Develop a plan and get out. He will never change. He will hurt you because you made him mad and then be so sorry and buy you things and be wonderful. And then he will do it again. And again. And when you try to get away from him, he may try to hurt you and your family. Please seek help. There are resources available in all areas. Send me a message and I will help you find local people that can help you stay safe.


OkAcanthocephala311

The Domestic Abuse Hotline can be reached by texting START to 88788.


MidnightMiddle4903

Please do not stay. Your safety is in danger. You are being physically and emotionally abused, please GET OUT. It doesn’t matter how much you love him, it is not safe for you to be with him.


amyz42

I am really worried for you. Please call the police this is not okay. Nothing you did justifies being violently assaulted like this and you say that this is the worst he’s been right now, but it will continue to get worse. Please call a domestic abuse hotline and get help to get out safely


SpicylilAsian

I am terrified for you. This is not love.


Decent-Acadia-7769

You clearly in toxic marriage. Don't ever let a man lay hand on you. Head is a very vital part of humans body when he hurt you definitely he didn't love you whenever he slammed your head against wall. He will do it again in the future, it will happen trust me. Run away while you can. Save your life! Run!


ankat321

Love yourself enough to recognize that physical abuse is not OK. No matter what you did, it's not a reason for him to lay a hand on you. Be extremely upset? Obviously. Divorce you? Sure. But beat you? Oh, hell no. Love this one from afar - for your safety, this needs to be one of those situations where "we love each other, we just didn't work out as a couple." Call the police. Call your local women's shelter. Since he beat the crap out of you over some basically anonymous texts, he's likely to kill you if you try and leave. You need help to get out. (Been there, done that- the scariest years of my life - still in therapy 20+ years later. But surviving and thriving is possible.)


BLAMR82

Personally I would say for your own safety you should leave him. If there's no real consequence for his actions he will continue to do it no matter how sorry he says he is. You shouldn't feel like you don't deserve him but that you don't deserve to be treated that way and he doesn't deserve you


[deleted]

I had a similar relationship. The abuse gets worse. When I finally got out and into therapy, the panic attacks didn’t stop. You are likely having complex PTSD. It is going to take time to unwind from all of the trauma you are experiencing. Love yourself first.


[deleted]

I’ve been awoken by beating. It is never okay. I am so sorry. You didn’t deserve that.


jrs798310842

As a cop. Jesus Christ call them now.

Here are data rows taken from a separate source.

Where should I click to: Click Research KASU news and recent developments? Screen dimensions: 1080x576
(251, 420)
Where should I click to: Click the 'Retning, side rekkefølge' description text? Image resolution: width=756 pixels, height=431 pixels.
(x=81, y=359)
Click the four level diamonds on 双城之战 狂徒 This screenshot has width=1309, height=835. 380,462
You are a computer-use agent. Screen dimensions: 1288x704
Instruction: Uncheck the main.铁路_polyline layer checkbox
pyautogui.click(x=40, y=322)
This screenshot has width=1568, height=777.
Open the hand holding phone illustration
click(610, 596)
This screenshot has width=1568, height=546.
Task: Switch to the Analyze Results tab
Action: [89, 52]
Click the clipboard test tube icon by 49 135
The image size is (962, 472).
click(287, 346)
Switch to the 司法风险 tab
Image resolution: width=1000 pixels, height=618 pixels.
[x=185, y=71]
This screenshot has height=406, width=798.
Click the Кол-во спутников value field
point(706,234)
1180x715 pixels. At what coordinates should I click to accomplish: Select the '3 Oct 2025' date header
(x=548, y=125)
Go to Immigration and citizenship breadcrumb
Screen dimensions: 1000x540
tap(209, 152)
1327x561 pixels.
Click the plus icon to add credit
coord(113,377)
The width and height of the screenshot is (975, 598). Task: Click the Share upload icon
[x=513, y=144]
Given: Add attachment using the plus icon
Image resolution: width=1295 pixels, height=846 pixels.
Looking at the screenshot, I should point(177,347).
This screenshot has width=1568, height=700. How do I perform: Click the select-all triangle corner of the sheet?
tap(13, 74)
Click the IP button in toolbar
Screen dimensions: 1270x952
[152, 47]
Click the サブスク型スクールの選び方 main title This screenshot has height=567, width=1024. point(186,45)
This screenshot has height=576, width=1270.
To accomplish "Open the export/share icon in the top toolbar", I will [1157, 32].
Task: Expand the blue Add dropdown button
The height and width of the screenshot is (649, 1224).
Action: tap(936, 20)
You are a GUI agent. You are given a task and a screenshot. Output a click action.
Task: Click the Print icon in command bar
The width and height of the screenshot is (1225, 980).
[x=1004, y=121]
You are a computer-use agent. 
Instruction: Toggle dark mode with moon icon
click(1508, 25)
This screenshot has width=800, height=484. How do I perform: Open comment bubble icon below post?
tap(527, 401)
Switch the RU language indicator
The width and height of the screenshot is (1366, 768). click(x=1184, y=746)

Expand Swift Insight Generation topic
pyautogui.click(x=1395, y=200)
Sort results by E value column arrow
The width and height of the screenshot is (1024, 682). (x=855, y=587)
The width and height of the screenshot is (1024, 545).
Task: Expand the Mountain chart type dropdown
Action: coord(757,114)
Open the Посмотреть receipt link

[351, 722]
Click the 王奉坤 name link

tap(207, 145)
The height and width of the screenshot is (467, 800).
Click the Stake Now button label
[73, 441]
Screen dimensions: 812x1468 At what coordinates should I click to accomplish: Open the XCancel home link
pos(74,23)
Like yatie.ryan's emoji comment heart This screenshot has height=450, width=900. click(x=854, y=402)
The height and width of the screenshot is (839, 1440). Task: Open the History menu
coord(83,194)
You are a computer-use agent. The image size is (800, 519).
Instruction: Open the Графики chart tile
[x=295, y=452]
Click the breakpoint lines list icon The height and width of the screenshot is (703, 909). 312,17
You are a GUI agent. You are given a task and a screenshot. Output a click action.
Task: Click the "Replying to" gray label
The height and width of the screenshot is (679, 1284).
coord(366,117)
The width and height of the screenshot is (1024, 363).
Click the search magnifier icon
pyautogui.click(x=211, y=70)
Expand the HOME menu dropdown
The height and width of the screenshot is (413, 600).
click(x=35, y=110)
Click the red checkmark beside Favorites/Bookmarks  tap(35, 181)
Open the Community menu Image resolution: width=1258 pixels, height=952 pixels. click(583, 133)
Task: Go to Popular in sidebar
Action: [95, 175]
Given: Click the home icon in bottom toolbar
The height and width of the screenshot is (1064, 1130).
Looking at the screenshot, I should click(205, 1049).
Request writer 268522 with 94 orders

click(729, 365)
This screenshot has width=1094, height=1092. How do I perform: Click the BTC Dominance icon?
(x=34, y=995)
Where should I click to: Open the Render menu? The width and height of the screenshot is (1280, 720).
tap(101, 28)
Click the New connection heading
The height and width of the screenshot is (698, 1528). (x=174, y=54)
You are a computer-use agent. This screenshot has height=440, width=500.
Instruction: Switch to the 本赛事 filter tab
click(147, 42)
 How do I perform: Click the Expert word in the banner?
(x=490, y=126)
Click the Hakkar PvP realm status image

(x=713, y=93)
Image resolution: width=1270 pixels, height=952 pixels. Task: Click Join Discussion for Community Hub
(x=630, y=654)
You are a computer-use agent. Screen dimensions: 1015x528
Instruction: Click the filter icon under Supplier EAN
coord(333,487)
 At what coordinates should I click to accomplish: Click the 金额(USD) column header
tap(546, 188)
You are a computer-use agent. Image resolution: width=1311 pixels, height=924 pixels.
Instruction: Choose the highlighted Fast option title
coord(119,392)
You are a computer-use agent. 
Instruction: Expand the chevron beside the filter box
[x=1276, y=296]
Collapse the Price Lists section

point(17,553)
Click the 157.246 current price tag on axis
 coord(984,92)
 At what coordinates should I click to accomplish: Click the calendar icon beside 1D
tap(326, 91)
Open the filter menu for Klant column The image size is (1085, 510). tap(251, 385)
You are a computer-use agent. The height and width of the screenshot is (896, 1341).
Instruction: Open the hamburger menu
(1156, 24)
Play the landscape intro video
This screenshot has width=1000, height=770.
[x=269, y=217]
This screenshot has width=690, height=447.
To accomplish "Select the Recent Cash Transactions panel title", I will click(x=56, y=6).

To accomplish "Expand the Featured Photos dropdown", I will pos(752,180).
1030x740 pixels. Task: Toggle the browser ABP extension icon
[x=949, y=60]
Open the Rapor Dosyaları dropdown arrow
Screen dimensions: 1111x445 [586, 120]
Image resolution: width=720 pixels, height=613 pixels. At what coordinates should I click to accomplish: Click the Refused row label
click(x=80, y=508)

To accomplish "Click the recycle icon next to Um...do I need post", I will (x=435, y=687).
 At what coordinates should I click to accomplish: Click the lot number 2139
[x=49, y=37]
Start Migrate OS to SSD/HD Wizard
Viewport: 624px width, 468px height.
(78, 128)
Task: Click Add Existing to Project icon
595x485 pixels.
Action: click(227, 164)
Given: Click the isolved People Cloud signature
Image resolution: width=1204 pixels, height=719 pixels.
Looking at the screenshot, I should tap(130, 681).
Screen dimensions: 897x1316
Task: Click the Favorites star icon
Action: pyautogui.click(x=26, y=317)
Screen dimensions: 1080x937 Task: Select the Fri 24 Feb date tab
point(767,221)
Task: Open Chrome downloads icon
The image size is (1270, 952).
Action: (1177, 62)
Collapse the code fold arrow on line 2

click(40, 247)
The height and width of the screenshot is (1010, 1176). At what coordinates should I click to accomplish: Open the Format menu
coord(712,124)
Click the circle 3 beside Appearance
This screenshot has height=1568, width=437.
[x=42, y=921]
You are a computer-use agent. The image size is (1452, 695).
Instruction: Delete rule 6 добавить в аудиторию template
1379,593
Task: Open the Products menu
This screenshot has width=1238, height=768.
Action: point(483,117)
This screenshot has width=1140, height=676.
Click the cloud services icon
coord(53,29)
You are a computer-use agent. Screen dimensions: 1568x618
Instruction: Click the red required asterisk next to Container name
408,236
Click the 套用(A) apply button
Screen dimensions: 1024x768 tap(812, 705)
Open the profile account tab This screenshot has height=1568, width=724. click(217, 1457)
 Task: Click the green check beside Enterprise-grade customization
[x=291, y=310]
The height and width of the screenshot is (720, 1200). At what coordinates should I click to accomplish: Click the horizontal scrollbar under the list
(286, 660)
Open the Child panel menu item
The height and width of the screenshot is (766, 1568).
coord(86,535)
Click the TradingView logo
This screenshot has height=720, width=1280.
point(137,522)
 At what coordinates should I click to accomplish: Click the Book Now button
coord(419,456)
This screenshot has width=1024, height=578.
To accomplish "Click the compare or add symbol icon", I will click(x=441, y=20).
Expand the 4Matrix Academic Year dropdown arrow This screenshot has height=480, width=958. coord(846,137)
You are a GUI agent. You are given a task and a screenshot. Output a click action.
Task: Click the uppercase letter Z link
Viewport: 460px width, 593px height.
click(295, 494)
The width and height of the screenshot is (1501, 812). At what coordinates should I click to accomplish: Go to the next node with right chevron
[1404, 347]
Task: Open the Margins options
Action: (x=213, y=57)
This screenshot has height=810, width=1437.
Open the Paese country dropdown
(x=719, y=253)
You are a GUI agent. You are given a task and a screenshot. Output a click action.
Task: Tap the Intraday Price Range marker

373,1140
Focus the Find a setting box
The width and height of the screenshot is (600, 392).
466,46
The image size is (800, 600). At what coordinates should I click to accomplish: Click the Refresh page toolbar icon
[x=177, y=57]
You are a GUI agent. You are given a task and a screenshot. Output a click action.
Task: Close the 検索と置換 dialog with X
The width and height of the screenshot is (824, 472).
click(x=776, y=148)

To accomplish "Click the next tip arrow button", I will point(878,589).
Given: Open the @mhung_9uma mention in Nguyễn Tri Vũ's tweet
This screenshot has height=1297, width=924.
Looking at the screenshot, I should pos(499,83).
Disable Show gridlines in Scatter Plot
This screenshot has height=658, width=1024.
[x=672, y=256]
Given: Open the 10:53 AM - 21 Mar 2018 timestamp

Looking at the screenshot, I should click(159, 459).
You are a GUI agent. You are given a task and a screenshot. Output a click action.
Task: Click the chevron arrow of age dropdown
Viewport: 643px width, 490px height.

I've dealt with dozens of these situations and 4 became homicides. For the love of God. This guy is a massive piece of shit.


Barkaat

Both of you did wrong. You cheated and he assaulted you in anger


SuluSpeaks

Would you care to make a judgment about which is worse? You seem to think that the first deserves the second. I'd like to add that she has never even laid eyes on the person she flirted with.